------ LISTING

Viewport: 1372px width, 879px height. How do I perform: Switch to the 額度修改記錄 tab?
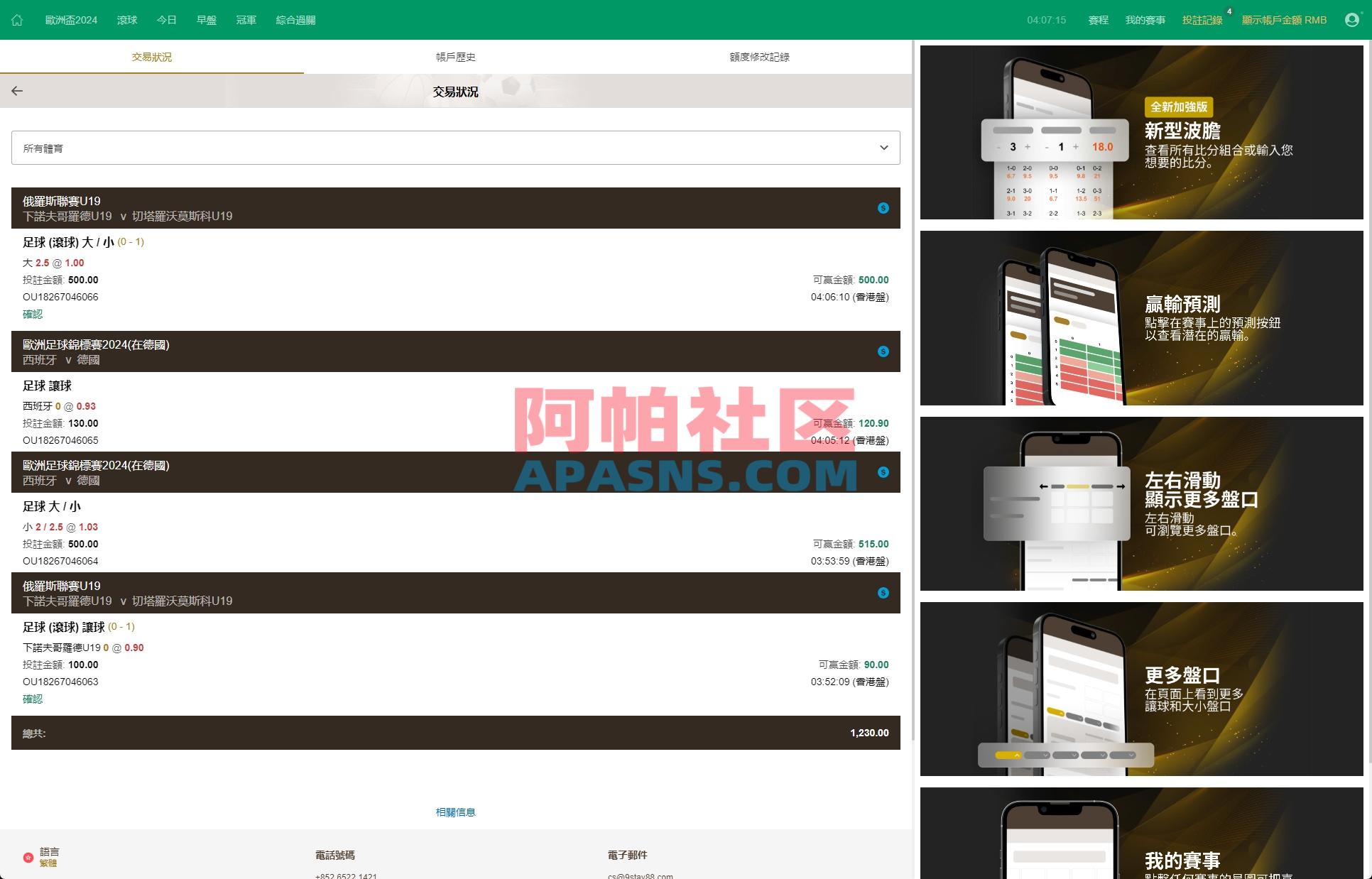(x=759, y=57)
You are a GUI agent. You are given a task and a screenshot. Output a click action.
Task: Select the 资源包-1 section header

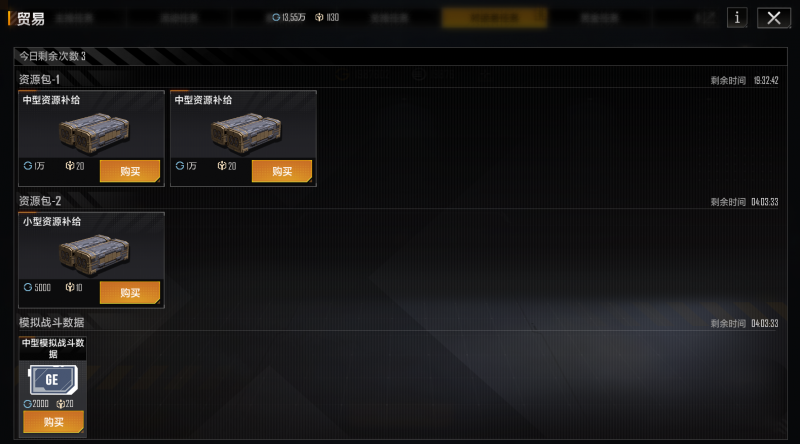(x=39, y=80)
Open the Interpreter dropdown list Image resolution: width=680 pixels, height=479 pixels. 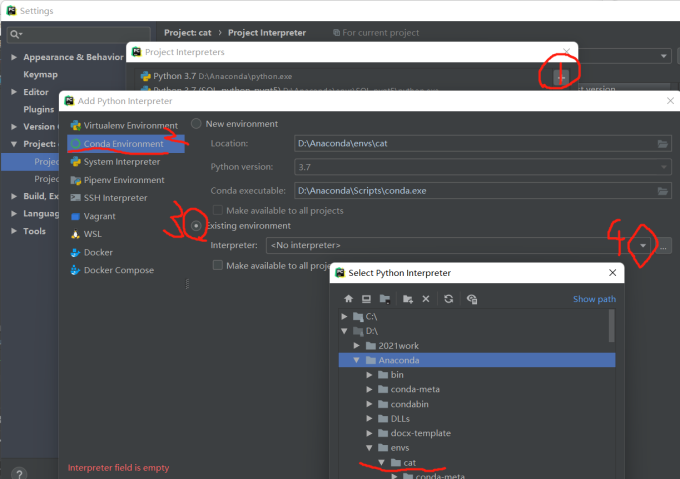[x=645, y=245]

------------
------ LISTING

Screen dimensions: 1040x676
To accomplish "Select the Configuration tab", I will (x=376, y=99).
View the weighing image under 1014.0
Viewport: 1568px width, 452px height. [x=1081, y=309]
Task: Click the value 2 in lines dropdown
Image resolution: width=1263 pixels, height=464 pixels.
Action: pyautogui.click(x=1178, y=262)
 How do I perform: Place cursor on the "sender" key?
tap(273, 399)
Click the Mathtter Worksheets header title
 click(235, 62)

------------

* WHAT THE TASK REQUIRES
Repeat word for word the stretch from the line containing "Screen dimensions: 1040x676" through the line containing "Viewport: 1568px width, 452px".

* ANSWER BELOW
Screen dimensions: 1040x676
To accomplish "Select the Configuration tab", I will (x=376, y=99).
View the weighing image under 1014.0
Viewport: 1568px width, 452px height. [x=1081, y=309]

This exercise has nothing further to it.